Y es que el estado del bienestar –un invento moderno– se pudo materializar gracias a la evolución económica lógica del capitalismo: la generación de un excedente que no se quedaba el amo. Las sociedades que iban a mejor decidieron que, como ahora sobraba un dinero del cual hasta entonces no se había dispuesto, una buena idea era utilizarlo en bienestar común. En cualquier sociedad, la gente trabaja y aquello que no necesita para sobrevivir lo destina a bienestar: comer más sofisticado, productos diversos, entretenimiento, etc. En las sociedades muy articuladas, una parte del dinero se pasa al estado para que mantenga la sanidad, la educación, etc. Quiero decir que estas cosas que hace el estado no son fruto de un derecho natural, sino de un derecho a cambio de un dinero. Y este dinero solo aparece si hay un excedente.
Para centrar ideas, les paso algunos datos del Eurostat. Si asumimos que la productividad del 2019 de la zona euro fue 100 (es decir, cada ciudadano de la eurozona produjo de media 100 unidades de lo que sea), obtenemos el siguiente panorama: Bélgica produjo 121, Francia 110, Italia 100... ¡España 93! (No considero aquí a Alemania, que produjo 100, porque arrastra, todavía, la baja productividad de la antigua república comunista). Entonces, vistas las cifras, les recomiendo una pregunta: ¿cómo podemos pretender que nuestro estado del bienestar tenga el mismo nivel que en Francia, o ni siquiera que en Italia, si no generamos el mismo excedente que ellos para poderlo pagar?
La excepcional bonanza económica vivida antes del 2008 permitió la creación de elementos del estado del bienestar que, al ser nuevos, se diseñaron de dimensiones cualitativas sin medida. La incorporación a Europa, el mercado único, la entrada de dinero a puñados de la Unión Europea, las recalificaciones y burbuja inmobiliaria consiguiente, la puesta al día de la economía española, etc. crearon un estado de ánimo social de una extravagancia muy acusada.
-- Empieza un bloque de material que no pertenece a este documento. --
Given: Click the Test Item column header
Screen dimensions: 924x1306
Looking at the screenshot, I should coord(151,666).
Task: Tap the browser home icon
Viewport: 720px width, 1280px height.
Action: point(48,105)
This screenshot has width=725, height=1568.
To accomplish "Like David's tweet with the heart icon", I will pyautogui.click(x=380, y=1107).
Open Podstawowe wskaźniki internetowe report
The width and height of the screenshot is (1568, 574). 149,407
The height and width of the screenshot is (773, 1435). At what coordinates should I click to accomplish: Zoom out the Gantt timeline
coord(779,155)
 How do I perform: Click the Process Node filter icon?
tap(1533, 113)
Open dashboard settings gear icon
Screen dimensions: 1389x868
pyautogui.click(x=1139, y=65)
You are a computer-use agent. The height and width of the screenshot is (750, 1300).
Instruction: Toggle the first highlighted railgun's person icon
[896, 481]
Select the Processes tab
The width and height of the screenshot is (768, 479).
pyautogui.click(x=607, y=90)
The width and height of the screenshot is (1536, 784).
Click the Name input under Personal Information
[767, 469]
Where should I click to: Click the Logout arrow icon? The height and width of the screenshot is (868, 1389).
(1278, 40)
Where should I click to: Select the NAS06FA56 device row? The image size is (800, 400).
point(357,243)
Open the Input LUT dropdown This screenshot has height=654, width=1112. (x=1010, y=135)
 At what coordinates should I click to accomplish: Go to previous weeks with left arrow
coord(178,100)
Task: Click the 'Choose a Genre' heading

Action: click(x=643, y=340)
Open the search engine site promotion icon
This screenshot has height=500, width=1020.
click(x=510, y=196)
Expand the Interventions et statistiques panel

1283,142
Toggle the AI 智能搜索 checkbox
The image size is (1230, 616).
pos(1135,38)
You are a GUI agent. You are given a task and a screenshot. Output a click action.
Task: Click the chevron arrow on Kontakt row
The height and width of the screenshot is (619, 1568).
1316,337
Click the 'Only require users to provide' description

Algunos, empecinados, continuarán preguntándose por qué no tenemos derecho a una sanidad como la alemana o la francesa, o la belga. De hecho, por ahora, disfrutamos de una sanidad de nivel similar. Lo que no tenemos es el derecho a continuar teniéndola, porque no la podemos pagar. Nuestros profesionales sanitarios están sobreexplotados y mal pagados. Aplaudir en el balcón y no querer plantearse esta contradicción constituye un fariseísmo social de dimensiones estratosféricas. Exigir a los profesionales que trabajen por nosotros sin pagarles lo que toca, porque no podemos, es una ofensa. Tenemos que dejar de pedir derechos que no tienen la medida de nuestro bolsillo. Y si alguna vez nos queremos comparar con otros países lo tenemos que hacer en todos los aspectos. El sistema se ha hecho insostenible. Y este problema solo tiene dos soluciones. Una es renunciar al nivel de bienestar al que nos hemos habituado de forma errónea. La otra es aumentar la productividad: trabajar más y mejor.